HISTORY 101
The two most important events in all of history were the invention of
beer and the invention of the wheel.The wheel was invented to get man to
the beer. These were the foundation of modern civilization and together
were the catalyst for the splitting of humanity into two distinct
subgroups: Liberals and Conservatives.
Once beer was discovered it required grain, and that was the beginning
of agriculture. Neither the glass bottle nor aluminum can were invented
yet, so our early human ancestors just stayed close to the brewery.
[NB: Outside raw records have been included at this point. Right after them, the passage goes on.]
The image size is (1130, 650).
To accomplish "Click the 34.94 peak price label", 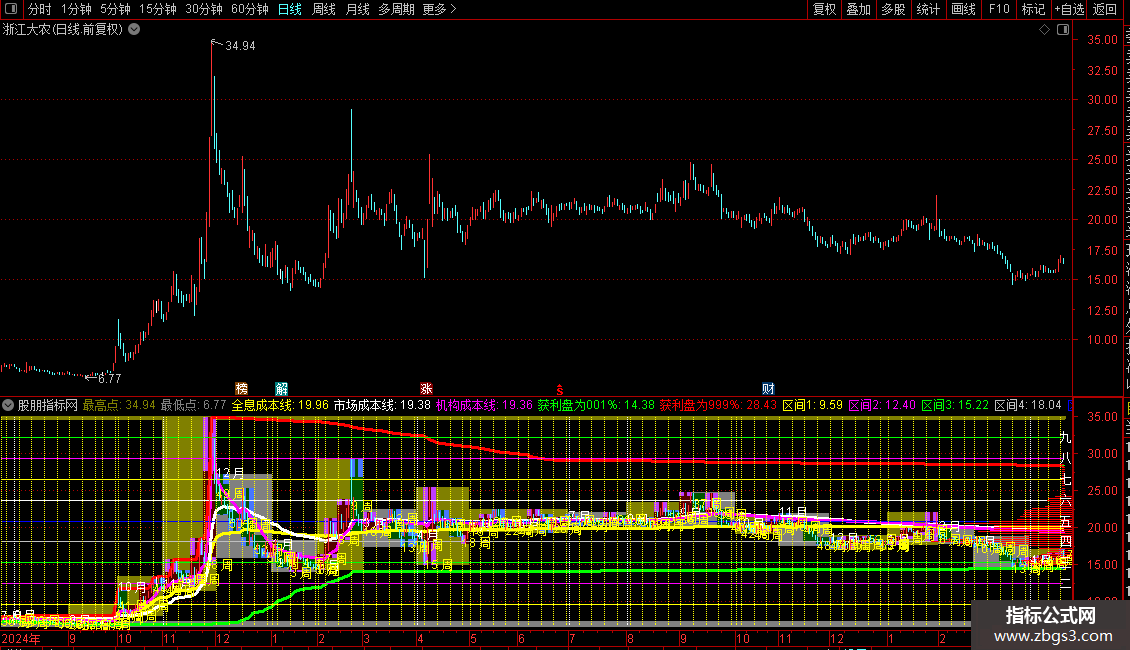I will point(240,46).

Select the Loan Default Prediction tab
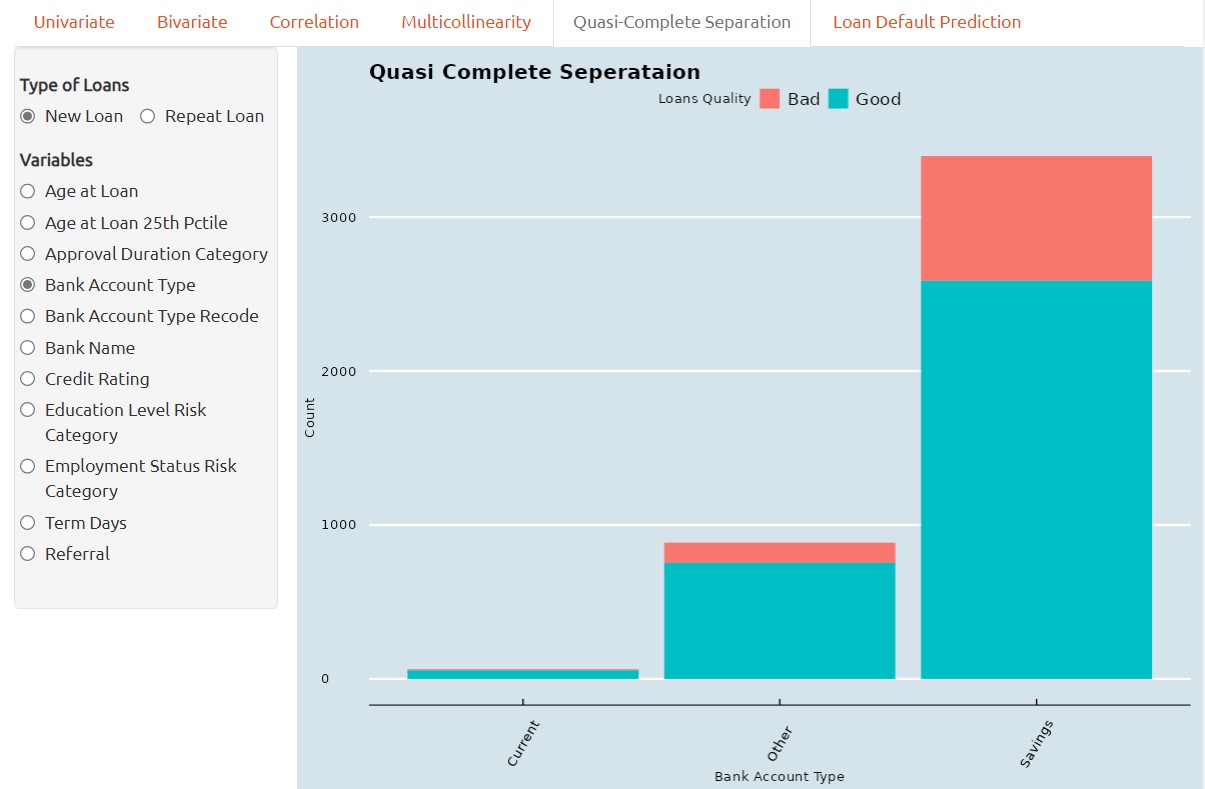(x=926, y=22)
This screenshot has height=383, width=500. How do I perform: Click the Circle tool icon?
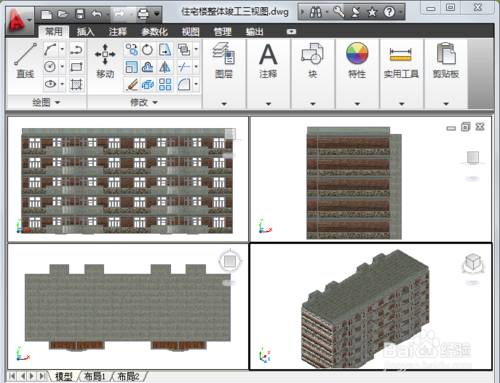pyautogui.click(x=50, y=67)
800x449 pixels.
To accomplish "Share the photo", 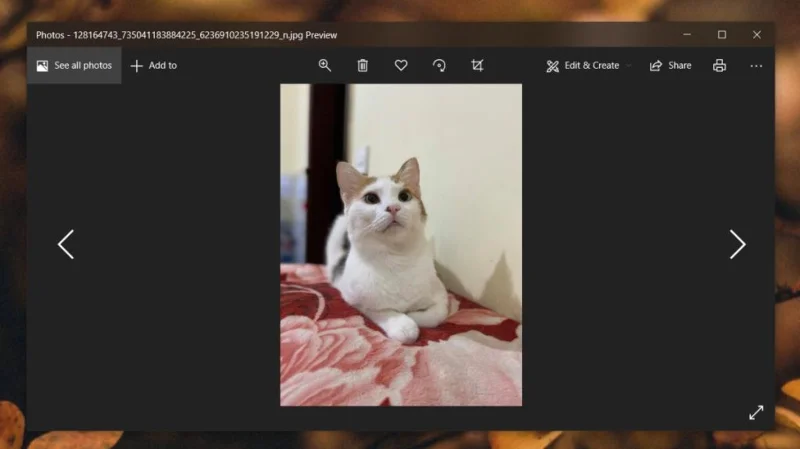I will (670, 65).
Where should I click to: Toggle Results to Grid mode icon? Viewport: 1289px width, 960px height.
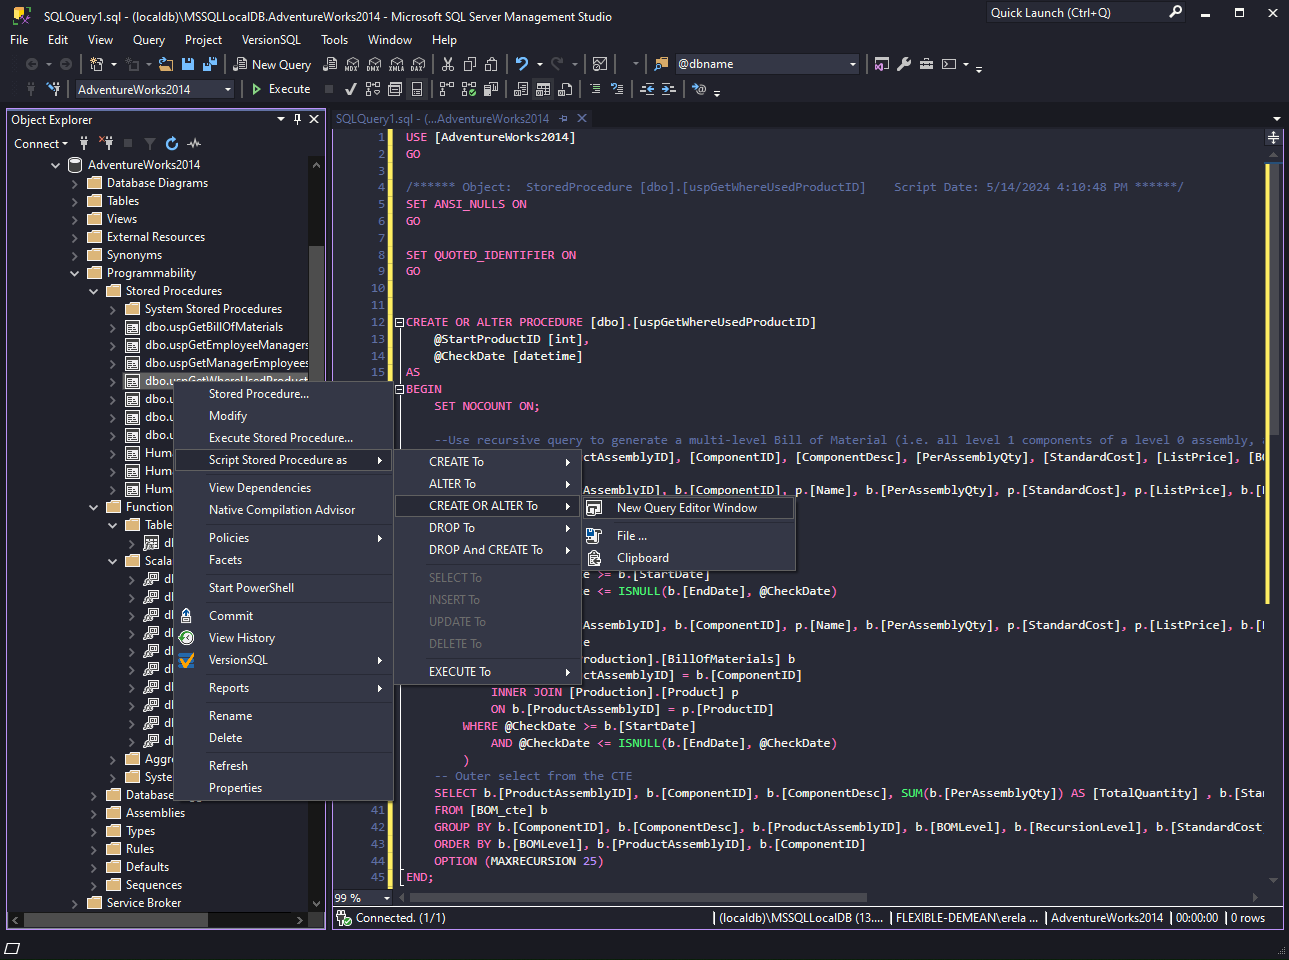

That's how villages were formed.
Some men spent their days tracking and killing animals to BBQ at night
while they were drinking beer. This was the beginning of what is known
as "the Conservative movement".
Other men who were weaker and less skilled at hunting learned to live
off the conservatives by showing up for the nightly BBQ's and doing the
sewing, weaving and hair dressing. This was the beginning of "the
Liberal movement." Some of these liberal men eventually evolved into
women. The rest became known as 'girleymen'.
Some noteworthy liberal achievements include the domestication of cats,
the trade union, class action lawsuits, the invention of group therapy &
group hugs and the concept of democratic voting to decide how to divide
the meat and beer that conservatives provided.
Over the years conservatives came to be symbolized by the largest, most
powerful land animal on earth, the elephant. Liberals are symbolized by
the jackass.
Modern liberals like imported beer (with lime added), but most prefer
white wine or imported bottled water.
They eat raw fish but like their beef well done. Sushi, tofu and French
food are standard liberal fare.
Another interesting revolutionary side note: most of their women have
higher testosterone levels than their men. Most social workers, personal
injury attorneys, journalists, hair dressers, dreamers in Hollywood and
group therapists are liberals. Liberals invented baseball's designated
hitter rule because it wasn't "fair" to make the pitcher also bat.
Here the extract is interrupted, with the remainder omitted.